» TASK OBJECTIVE
Format the records below as a JSON list of strings, one string per line, with blank lines and the pictures left out.

:: DATA SHOWN

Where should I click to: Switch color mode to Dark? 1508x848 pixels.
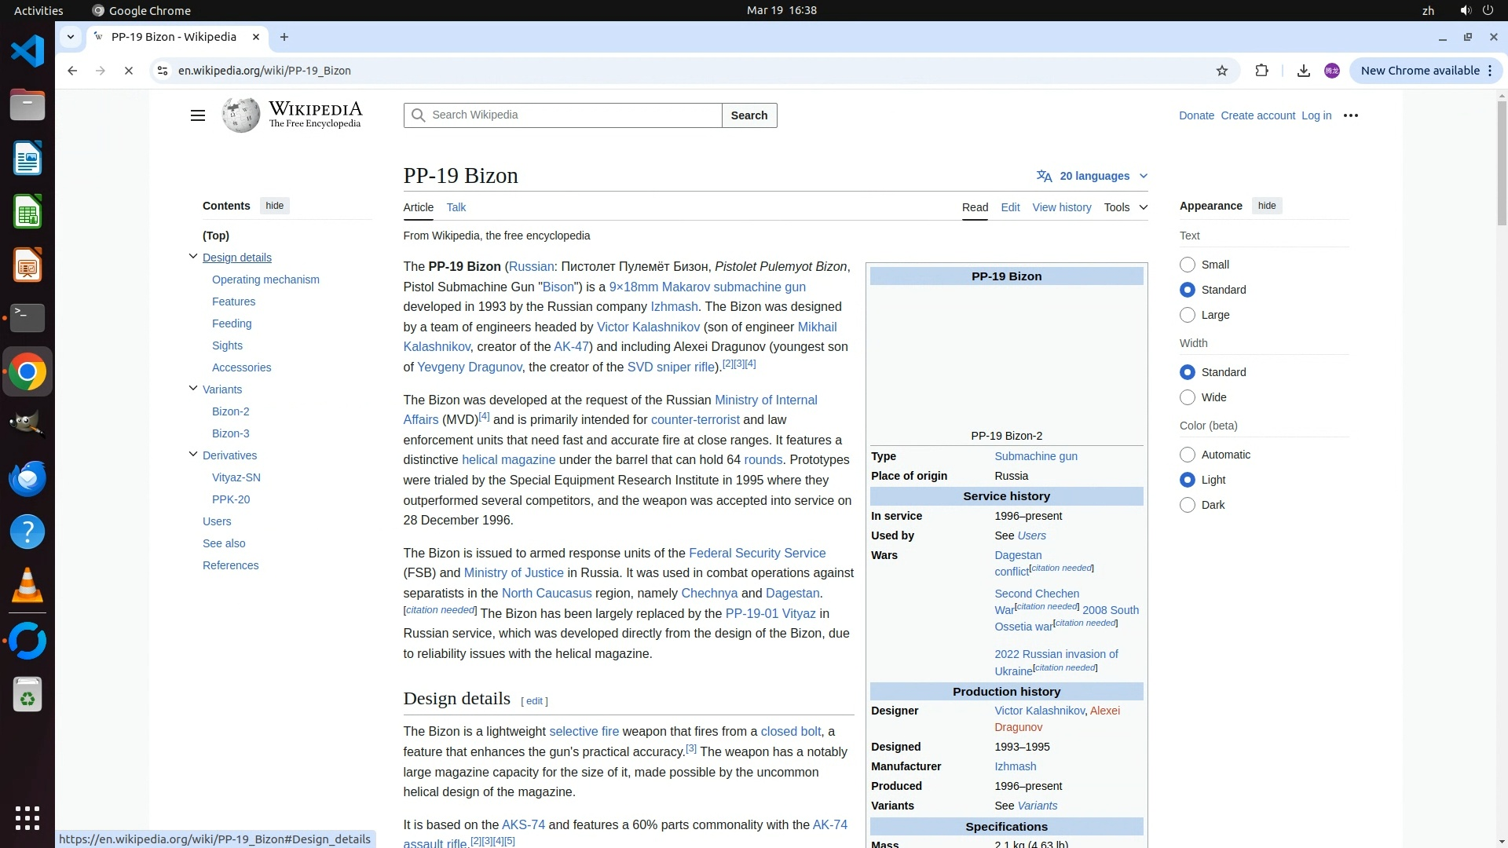(1187, 505)
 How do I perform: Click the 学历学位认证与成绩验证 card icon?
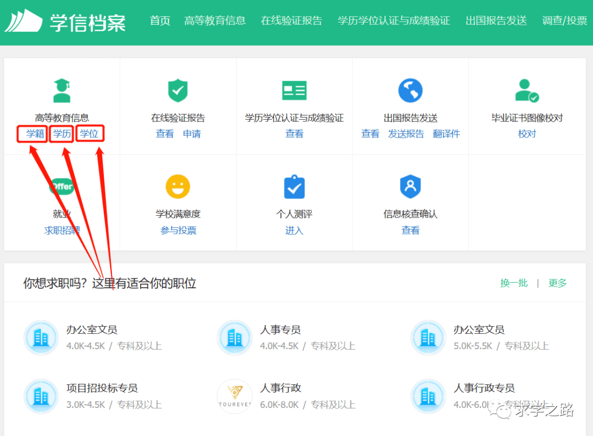(x=294, y=90)
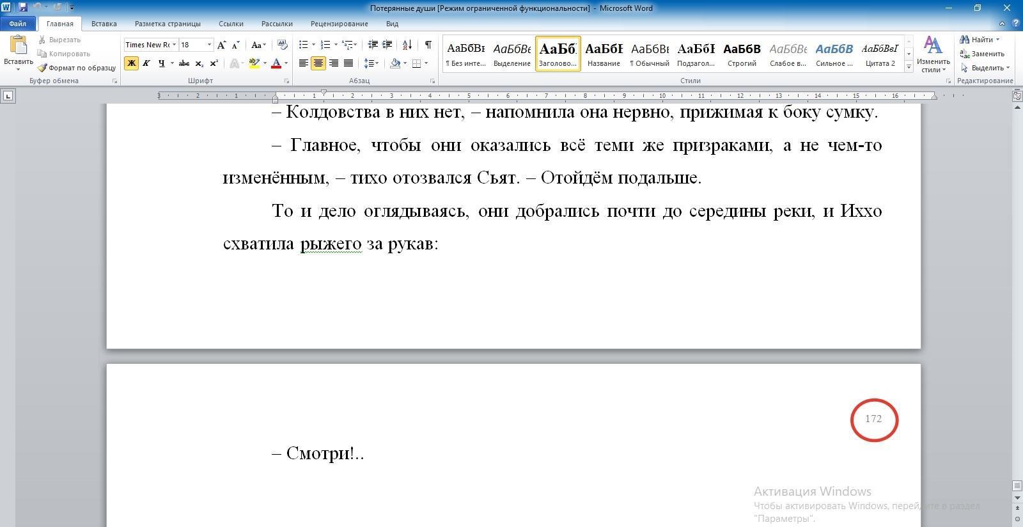Click the clear formatting icon

(x=282, y=45)
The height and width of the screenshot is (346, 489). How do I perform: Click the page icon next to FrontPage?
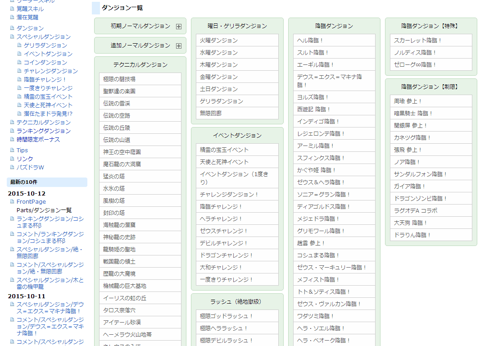tap(13, 201)
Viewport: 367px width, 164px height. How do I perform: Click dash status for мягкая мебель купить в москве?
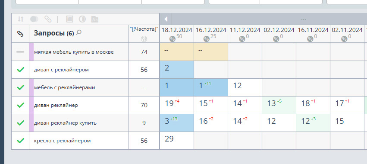point(20,52)
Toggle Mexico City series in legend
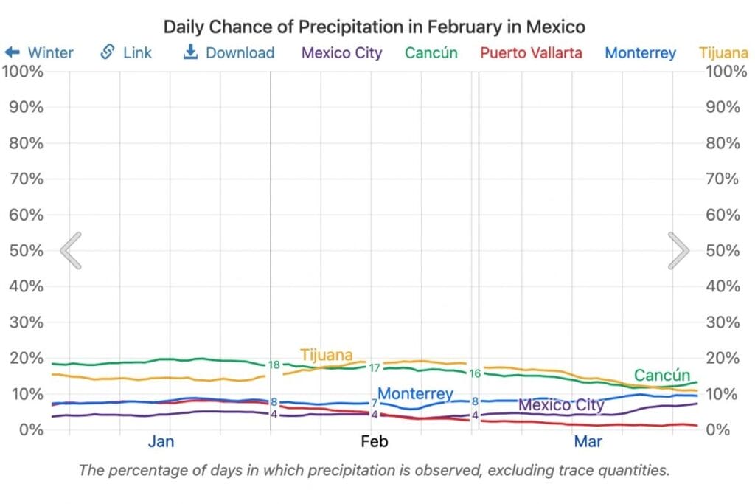This screenshot has width=755, height=504. 342,52
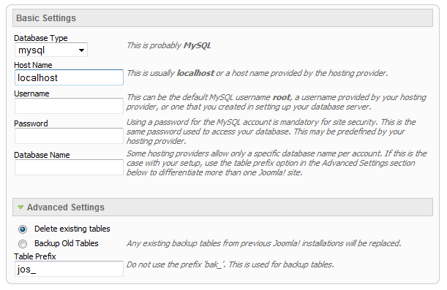Click the arrow of the Database Type combo box

[81, 50]
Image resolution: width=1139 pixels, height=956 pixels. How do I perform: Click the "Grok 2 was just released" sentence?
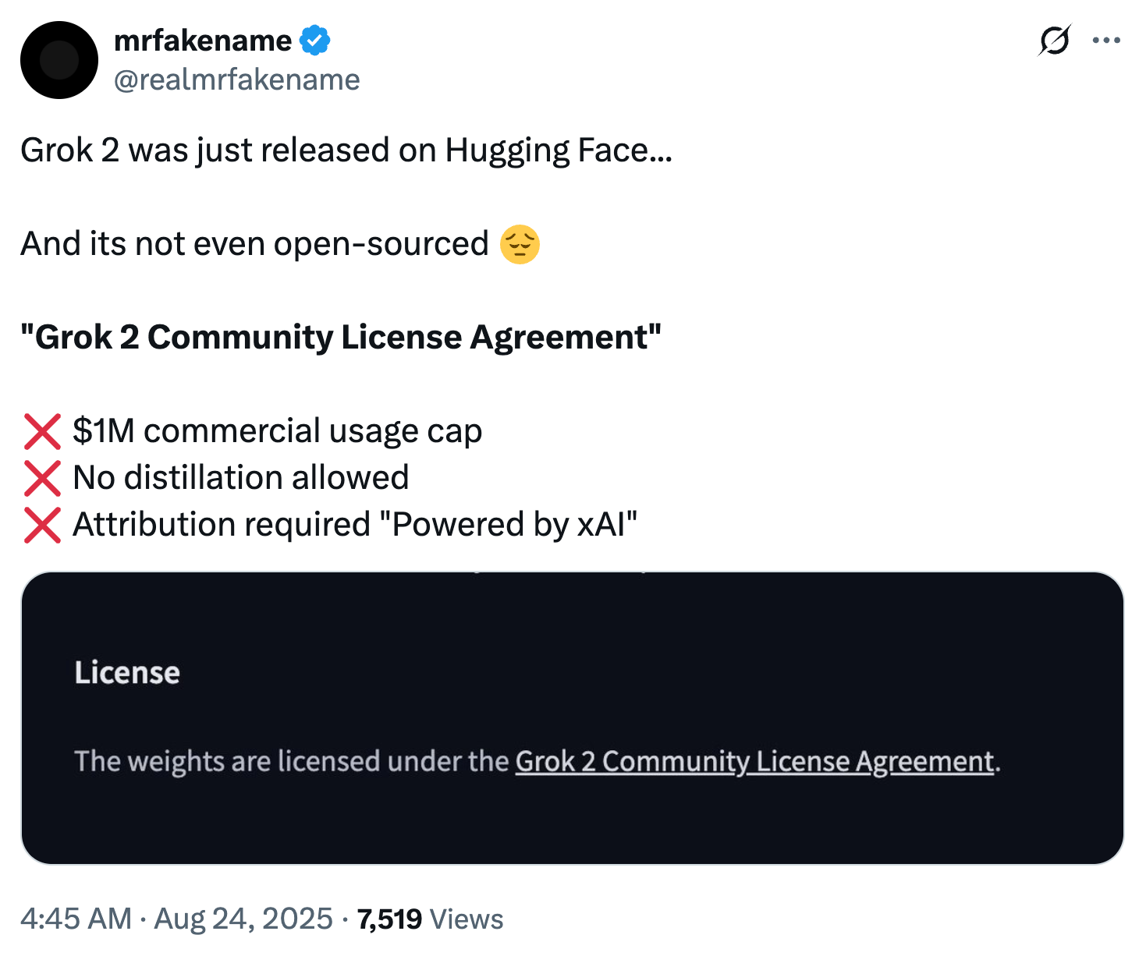coord(346,150)
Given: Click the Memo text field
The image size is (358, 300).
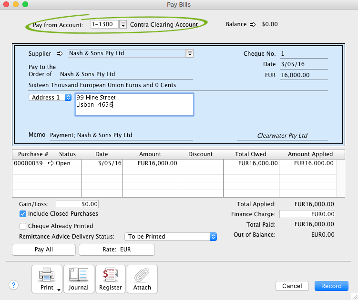Looking at the screenshot, I should [121, 135].
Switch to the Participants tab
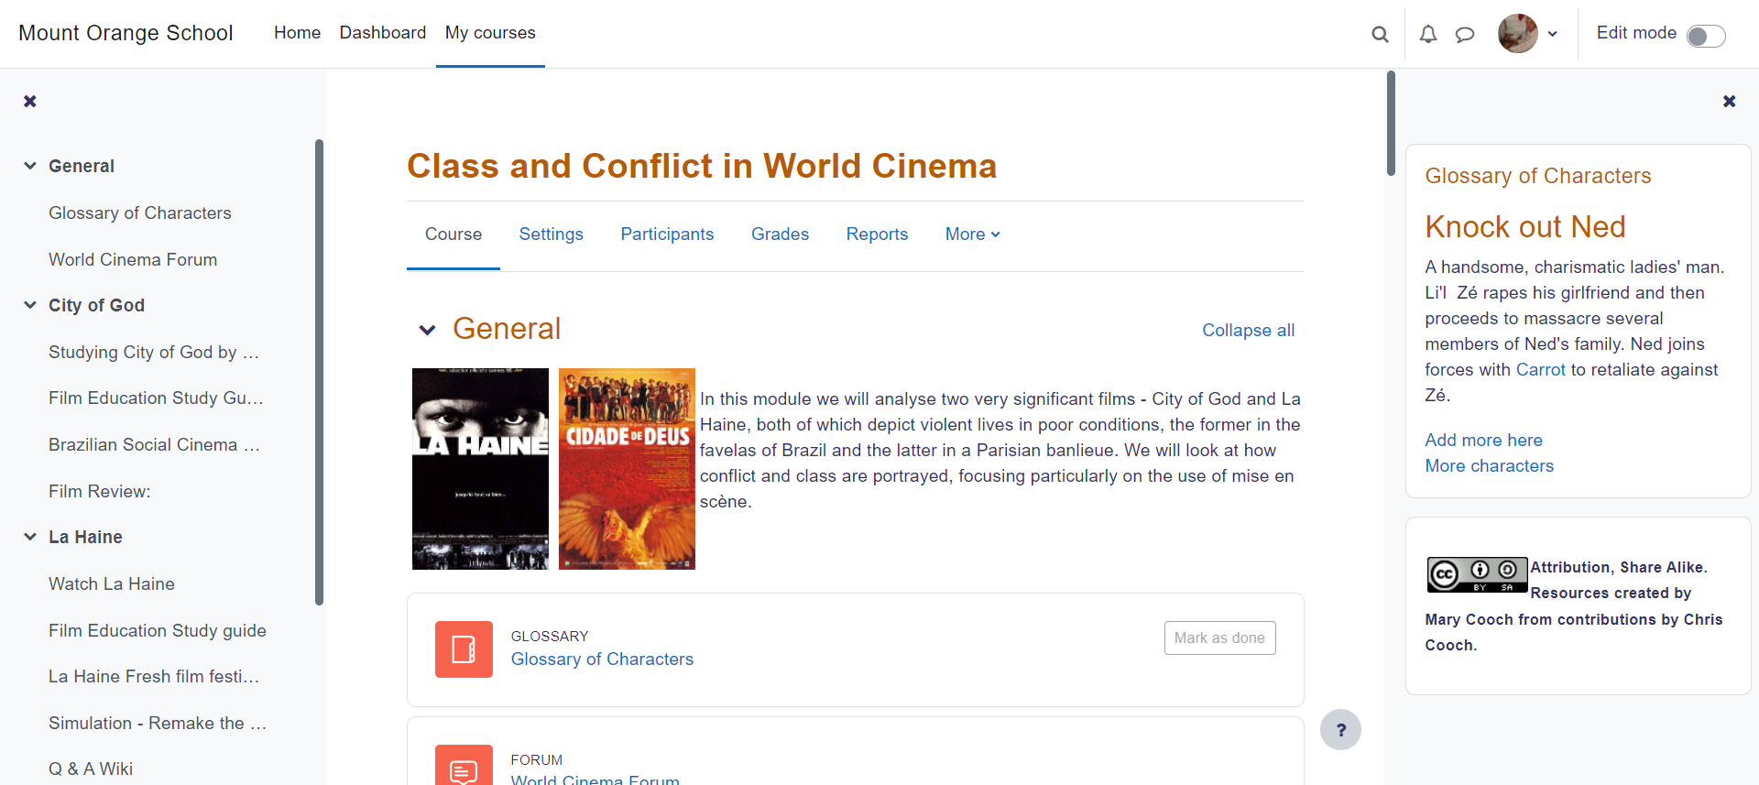Image resolution: width=1759 pixels, height=785 pixels. 667,234
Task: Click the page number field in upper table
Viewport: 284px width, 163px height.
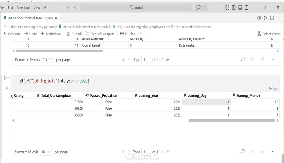Action: click(x=146, y=60)
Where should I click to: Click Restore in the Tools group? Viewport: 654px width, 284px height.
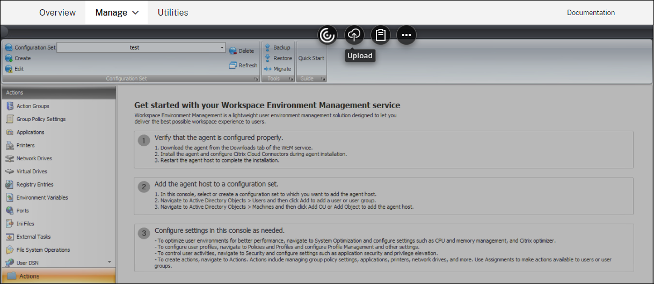pos(278,58)
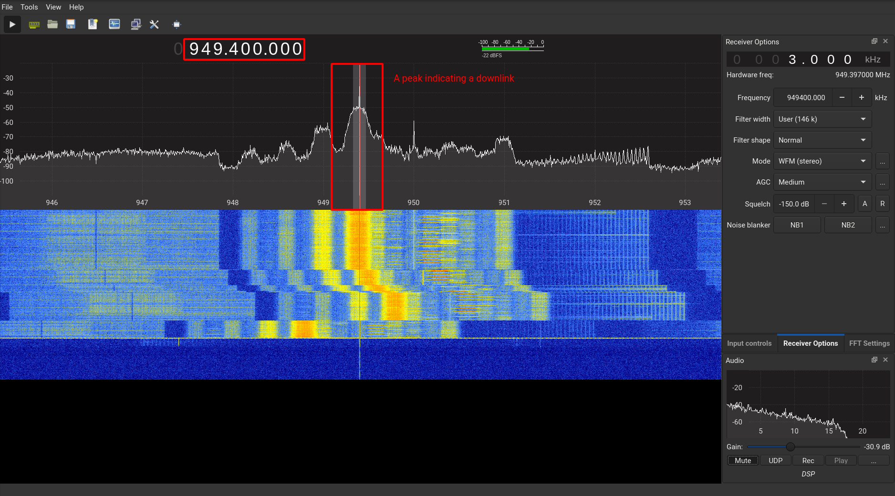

::::

» RESPONSE
[
  "Where should I click to: Switch color mode to Dark? 1508x848 pixels.",
  "(1187, 505)",
  " How do I perform: Click the 学历学位认证与成绩验证 card icon?",
  "(x=294, y=90)",
  "Click the clear formatting icon",
  "(x=282, y=45)",
  "The height and width of the screenshot is (346, 489). How do I perform: Click the page icon next to FrontPage?",
  "tap(13, 201)",
  "Viewport: 367px width, 164px height. How do I perform: Click dash status for мягкая мебель купить в москве?",
  "point(20,52)",
  "Toggle Mexico City series in legend",
  "This screenshot has width=755, height=504. 342,52",
  "Click the arrow of the Database Type combo box",
  "[81, 50]",
  "Image resolution: width=1139 pixels, height=956 pixels. How do I perform: Click the \"Grok 2 was just released\" sentence?",
  "coord(346,150)",
  "Given: Click the Memo text field",
  "The image size is (358, 300).",
  "Looking at the screenshot, I should [121, 135].",
  "Switch to the Participants tab",
  "Image resolution: width=1759 pixels, height=785 pixels. 667,234",
  "Task: Click the page number field in upper table",
  "Viewport: 284px width, 163px height.",
  "Action: click(x=146, y=60)",
  "Where should I click to: Click Restore in the Tools group? Viewport: 654px width, 284px height.",
  "pos(278,58)"
]